Когда после школы я подался в Институт хронографии, никто не понял моего поступка. А я всего лишь находился под сильнейшим влиянием личности Рагозина, о чем никто не догадывался, и потому мой поступок был признан первым проявлением самостоятельности.
С Рагозиным я познакомился только на втором курсе, до этого лишь читал запоем его книги и статьи. Они-то и поразили меня и заставили сделать то, чего я и сам от себя не ожидал. Рагозин, не подозревая того, воспитал во мне мужчину. Вряд ли он предвидел такой педагогический эффект от своих сугубо научных и совершенно лишенных внешней занимательности публикаций.
Рагозин!
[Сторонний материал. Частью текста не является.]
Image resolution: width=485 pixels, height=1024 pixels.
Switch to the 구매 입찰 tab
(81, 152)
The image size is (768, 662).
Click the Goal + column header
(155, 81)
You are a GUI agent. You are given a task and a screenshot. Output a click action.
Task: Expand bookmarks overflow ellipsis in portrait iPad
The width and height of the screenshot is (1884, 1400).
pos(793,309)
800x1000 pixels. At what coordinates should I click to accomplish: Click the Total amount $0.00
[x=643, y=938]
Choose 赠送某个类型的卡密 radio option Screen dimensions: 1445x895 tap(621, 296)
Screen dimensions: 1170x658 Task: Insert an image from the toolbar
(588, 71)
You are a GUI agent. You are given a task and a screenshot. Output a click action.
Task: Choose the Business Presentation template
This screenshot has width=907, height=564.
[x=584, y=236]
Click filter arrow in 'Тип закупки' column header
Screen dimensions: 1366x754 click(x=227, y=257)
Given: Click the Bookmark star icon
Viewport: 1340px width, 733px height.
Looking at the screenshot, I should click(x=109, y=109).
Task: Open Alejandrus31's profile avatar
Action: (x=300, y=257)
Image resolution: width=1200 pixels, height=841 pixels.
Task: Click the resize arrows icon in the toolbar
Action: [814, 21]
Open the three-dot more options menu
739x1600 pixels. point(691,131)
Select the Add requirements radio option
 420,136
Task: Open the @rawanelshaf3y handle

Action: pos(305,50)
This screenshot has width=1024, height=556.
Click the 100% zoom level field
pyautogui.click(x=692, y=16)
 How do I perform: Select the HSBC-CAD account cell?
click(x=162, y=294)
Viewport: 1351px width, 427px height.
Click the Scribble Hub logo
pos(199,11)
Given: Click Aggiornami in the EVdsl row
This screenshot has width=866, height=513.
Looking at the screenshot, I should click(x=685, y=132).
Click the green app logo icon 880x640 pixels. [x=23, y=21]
Маленький, щуплый, морщившийся от болей, он уже тогда был тяжело и безнадежно болен, — создатель хронодинамики — подавлял одним своим взглядом. Ему бы родится в Индии, заклинать змей гипнотизировать толпу на площадях. Основы хронографии мы знали, как нам казалось, не хуже его самого, потому что сдавали каждый раздел не меньше десятка раз. Только абсолютно полное понимание — и тогда пятерка. В противном случае только двойка. По-моему, Рагозин и жил так, деля весь мир на две категории, два цвета. Хорошее и плохое, белое и черное. Хронодинамика и все остальное. Или вовсе не будет. Он был мечтателем, романтиком. Его выступления перед нами, шалевшими от восторга, невозможно описать. Это надо было видеть и прочувствовать. И надо было видеть и прочувствовать то время, время моей юности.
Первые машины времени были громоздкими, как домны, лишь две страны — СССР и США — владели ими, слишком велики оказались затраты. После каждого заброса на страницах газет появлялись фотографии и подробные отчеты. Библиотека Ивана Грозного. Петр Первый на военном совете. Линкольн и борьба за освобождение. Хронографы стали, по существу, огромными проекционными, где в натуре оживала история.
Путешествия во времени сродни первым полетам в космос, только значительно более понятны для всех и потому более популярны. Но никто никогда не выбирался из машин времени в “физический мир”. Никто еще не примял в прошлом ни одной травинки, не обменялся с предками ни единым словом.
Как-то мальчишки спорили на улице. Я проходил мимо и услышал. Один уверял, что изменить прошлое можно, но есть конвенция, запрещающая делать это. Другой был убежден, что влиять на прошлое невозможно в принципе. Я подумал о том, как быстро формирует время новые взгляды. Между тем конвенцию ООН о запрещении навеки какого бы те ни было влияния на прошлое принимали уже после смерти Рагозина. Незадолго до смерти учитель заложил первый камень в здание Института времени — того, что стоит в центре города, в котором сейчас размещаются только службы управления. А ведь двадцать лет назад там находились инженеры, разработчики, технологи и мы — операторы.